- _GIVEN TEXT_
▼▼▼

Before training, you need to login into W&B:
wandb login <YOUR_WANDB_API_KEY>
I present a simple example of the training pipeline by fine-tuning the model on the GSM dataset.
cd .. && git clone --depth=1 https://github.com/openai/grade-school-math.git
python train.py
On TPU pods, the command is:
./podrun -icw python train.py
- B: batch_size
- K: d_k
- V: d_v
- F: d_ff
- M: d_model
- R: n_rep_kv
- H: n_heads_kv
- L: seq_len
- S: src_seq_len
- D: dst_seq_len
- C: vocab_size
- N: n_layers
Name | Parameters | C | N | H | R | M | F |
---|---|---|---|---|---|---|---|
LLaMA 1 7B | 6738415616 | 32000 | 32 | 32 | 1 | 4096 | 11008 |
LLaMA 1 13B | 32000 | 40 | 40 | 1 | 5120 | ||
LLaMA 1 33B | 32000 | 60 | 52 | 1 | 6656 | ||
LLaMA 1 65B | 32000 | 80 | 64 | 1 | 8192 | ||
Llama 2 7B | 6738415616 | 32000 | 32 | 32 | 1 | 4096 | 11008 |
Llama 2 13B | 32000 | ||||||
Llama 2 70B | 32000 | 80 | 8 | 8 | 8192 | 28672 |
n_parameters
= 2 * vocab_size * d_model
+ (2 * n_layers + 1) * d_model
+ 2 * n_layers * d_model * n_rep_kv * n_heads_kv * d_k
+ 2 * n_layers * d_model * n_heads_kv * d_k
+ 3 * n_layers * d_model * d_ff
Hugging Face format:
LlamaForCausalLM(
(model): LlamaModel(
(embed_tokens): Embedding(32000, 4096, padding_idx=0)
(layers): ModuleList(
(0-31): 32 x LlamaDecoderLayer(
(self_attn): LlamaAttention(
(q_proj): Linear(in_features=4096, out_features=4096, bias=False)
(k_proj): Linear(in_features=4096, out_features=4096, bias=False)
(v_proj): Linear(in_features=4096, out_features=4096, bias=False)
(o_proj): Linear(in_features=4096, out_features=4096, bias=False)
(rotary_emb): LlamaRotaryEmbedding()
)
(mlp): LlamaMLP(
(gate_proj): Linear(in_features=4096, out_features=11008, bias=False)
(down_proj): Linear(in_features=11008, out_features=4096, bias=False)
(up_proj): Linear(in_features=4096, out_features=11008, bias=False)
(act_fn): SiLUActivation()
)
(input_layernorm): LlamaRMSNorm()
(post_attention_layernorm): LlamaRMSNorm()
)
)
(norm): LlamaRMSNorm()
)
(lm_head): Linear(in_features=4096, out_features=32000, bias=False)
)
The format used in this project:
model
embedding: (32000, 4096)
decoder: decoder_block
input_norm: (32, 4096)
attention
q_proj: (32, 4096, 1, 32, 128)
k_proj: (32, 4096, 32, 128)
v_proj: (32, 4096, 32, 128)
out_proj: (32, 1, 32, 128, 4096)
post_attn_norm: (32, 4096)
gate_proj: (32, 4096, 11008)
up_proj: (32, 4096, 11008)

▲▲▲

- _REQUIRED WORK_
A. Transcribe everything in the LLaMA training notes from "(norm): LlamaRMSNorm()" down to "input_norm: (32, 4096)".
B. Answer these questions from the LLaMA training notes:
(i) Which dataset is used to fine-tune the model in the example pipeline?
(ii) What command starts training on TPU pods?
(iii) In the list of letters, what does N stand for?
These lines are separate material, apart from the LLaMA training notes.

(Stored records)
▼▼▼

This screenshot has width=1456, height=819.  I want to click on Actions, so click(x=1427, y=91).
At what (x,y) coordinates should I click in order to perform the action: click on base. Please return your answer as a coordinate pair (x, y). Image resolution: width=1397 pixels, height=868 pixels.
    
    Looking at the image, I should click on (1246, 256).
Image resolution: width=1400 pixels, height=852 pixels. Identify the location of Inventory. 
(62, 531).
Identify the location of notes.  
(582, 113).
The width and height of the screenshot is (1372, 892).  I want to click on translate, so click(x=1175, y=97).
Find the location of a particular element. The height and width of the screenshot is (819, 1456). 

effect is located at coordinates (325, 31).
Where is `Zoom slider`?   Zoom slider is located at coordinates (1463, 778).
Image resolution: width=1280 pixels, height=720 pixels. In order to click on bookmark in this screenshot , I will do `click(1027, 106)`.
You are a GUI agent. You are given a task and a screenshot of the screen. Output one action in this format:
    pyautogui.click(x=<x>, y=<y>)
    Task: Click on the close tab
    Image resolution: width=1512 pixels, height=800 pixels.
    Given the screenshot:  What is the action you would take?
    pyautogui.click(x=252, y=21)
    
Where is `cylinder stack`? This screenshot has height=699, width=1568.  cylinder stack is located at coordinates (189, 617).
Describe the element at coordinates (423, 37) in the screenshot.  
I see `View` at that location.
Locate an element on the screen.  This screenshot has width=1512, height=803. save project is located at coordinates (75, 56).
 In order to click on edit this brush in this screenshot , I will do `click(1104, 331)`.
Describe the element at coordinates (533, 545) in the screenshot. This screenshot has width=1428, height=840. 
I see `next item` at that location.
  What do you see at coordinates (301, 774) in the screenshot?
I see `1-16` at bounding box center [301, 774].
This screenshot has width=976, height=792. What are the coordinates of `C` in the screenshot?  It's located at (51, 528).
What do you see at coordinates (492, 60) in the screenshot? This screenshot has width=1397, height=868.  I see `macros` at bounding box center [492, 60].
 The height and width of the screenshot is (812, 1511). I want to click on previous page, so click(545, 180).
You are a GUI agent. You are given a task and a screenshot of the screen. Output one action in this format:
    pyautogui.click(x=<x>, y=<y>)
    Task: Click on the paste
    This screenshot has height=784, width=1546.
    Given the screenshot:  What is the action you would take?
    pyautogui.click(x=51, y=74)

▲▲▲

- _ANSWER SECTION_
A.
(norm): LlamaRMSNorm()
)
(lm_head): Linear(in_features=4096, out_features=32000, bias=False)
)
The format used in this project:
model
embedding: (32000, 4096)
decoder: decoder_block
input_norm: (32, 4096)

B.
(i) The GSM dataset.
(ii) ./podrun -icw python train.py
(iii) n_layers